Her PhD topic at NERDS will be Network analysis of urban transport networks: for a green transition from car-centricity to cycling, with Michael Szell as supervisor, for which her ideal combination of skills from physics, sustainability science, and programming will be indispensable. To taste an hors d’oeuvre of her work, see her talk in two weeks at CRBAM.

Yanmeng Xing has joined NERDS

We are thrilled to welcome Yanmeng Xing to our research group!

Yanmeng joins us as a visiting PhD Student for one year. Yanmeng is a PhD student in Complexity Science at Beijing Normal University who won a prestigious Chinese fellowship to spend one year abroad.

At NERDS he will be working on Science of Science topics, specifically investigating the effects of the pandemic on scientific collaborations and career dynamics.

 

Funding for bicycle network analysis by the Danish Ministry of Transport

Today we received the happy news that the Danish Ministry of Transport is funding our project Netværksanalyse af den danske cykelinfrastruktur (“Network analysis of the Danish cycling infrastructure”): https://www.trm.dk/nyheder/2021/aftale-om-nye-cykelstier-i-alle-dele-af-landet/

This funding will allow us to hire cycling network and urban planning/spatial data expert Ane Rahbek Vierø for a 3-year PhD on the topic, to start Jan 2022, supervised by Michael Szell. Our bicycle network research so far has focused on urban bicycle networks, so this funding will finally allow us to widen our perspective to the regional and national scale. We are looking forward to welcoming Ane in January and to help improving the (already quite good but certainly not perfect) Danish bicycle network!

In more detail, our plans for this project are the following:

In this research project we will apply state of the art metrics and tools from network analysis on Danish open data bicycle infrastructure networks collected from e.g. OpenStreetMap, and additionally incorporate knowledge from cycling planners and mobility researchers, to develop a scientific, evidence-based framework to suggest where to add new network connections or other interventions for improving sustainable bicycle infrastructure. While there are generally good cycling conditions in Denmark, there are many areas that have a quite poor connectivity. Using access to everyday amenities as a baseline can also show that it is not enough to install bicycle lanes – they need to be in the right location and connect to the right places. This research will explore weighting the network according to different attributes to get a more detailed understanding of how connectivity and accessibility might vary for different types of cyclists (in line with Levels of Traffic Stress). We will also use this weighted network to examine cyclists’ access to everyday amenities and facilities, in order to, for example, identify areas where you cannot comfortably cycle to basic amenities (inspired by the 15-minute city). Further, we will explore the effect of high stress intersections on network connectivity for vulnerable road user demographics such as children, and incorporate the distribution of people and workplaces in the analysis. Finally, we aim to develop an interactive web mapping tool that visualizes the results and has the ability to run analyses based on individual demographic variables or preferences of cyclists.
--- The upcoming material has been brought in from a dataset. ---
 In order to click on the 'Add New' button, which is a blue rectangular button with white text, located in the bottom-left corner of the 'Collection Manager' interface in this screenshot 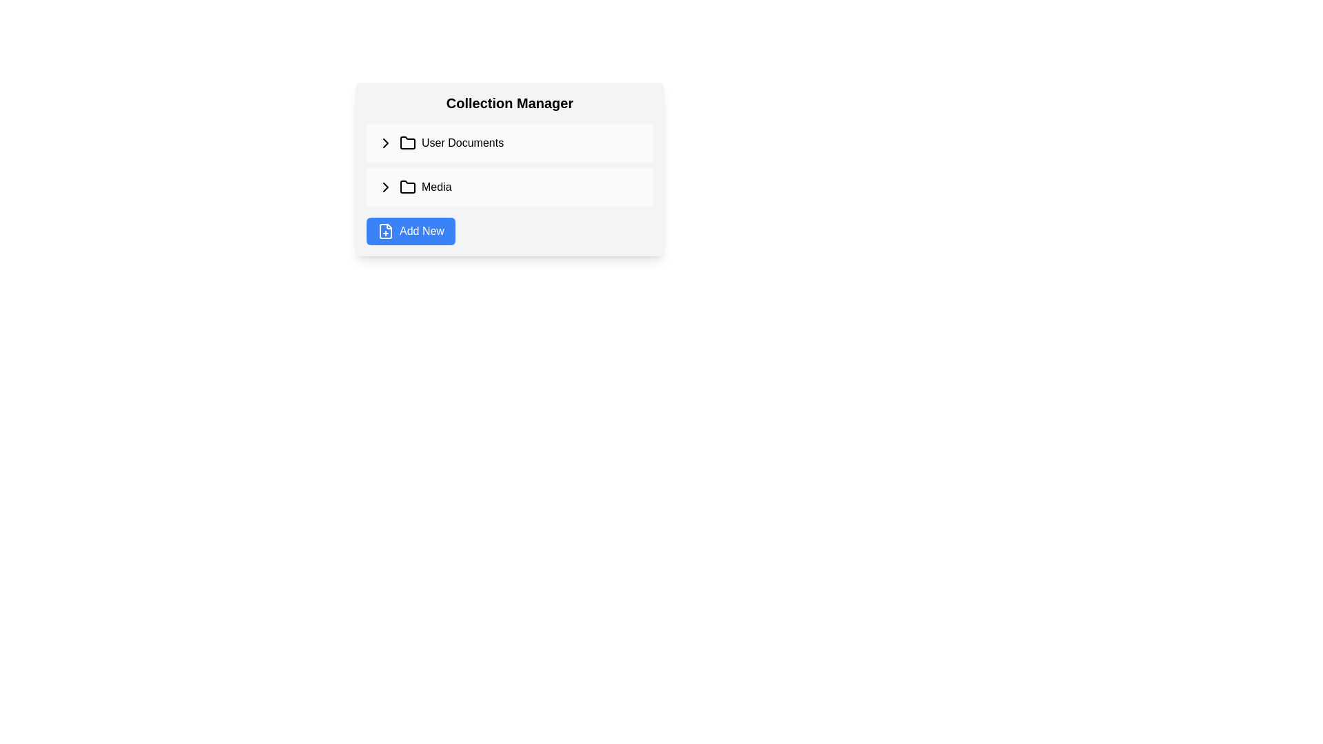, I will do `click(421, 230)`.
Roberta Sinatra receives YSA award

Today Roberta Sinatra received the 2020 Young Scientist Award for Socio- and Econophysics!

The Young Scientist Award for Socio- and Econophysics is given once a year. It pursues the goal of promoting the work of young researchers and recognizing outstanding scientific contributions that use methods derived from physics to contribute to a better understanding of socio-economic problems.

The award committee has decided to award the prize shared to:

Dr. Roberta Sinatra,

for her outstanding contributions to understanding the social dynamics of science, human mobility and behaviour, on the grounds of network science and statistical physics methods,

AND

Dr. Manlio de Domenico,

for his outstanding and insightful work on multilayer networks and their applications to the field of socio-economic systems.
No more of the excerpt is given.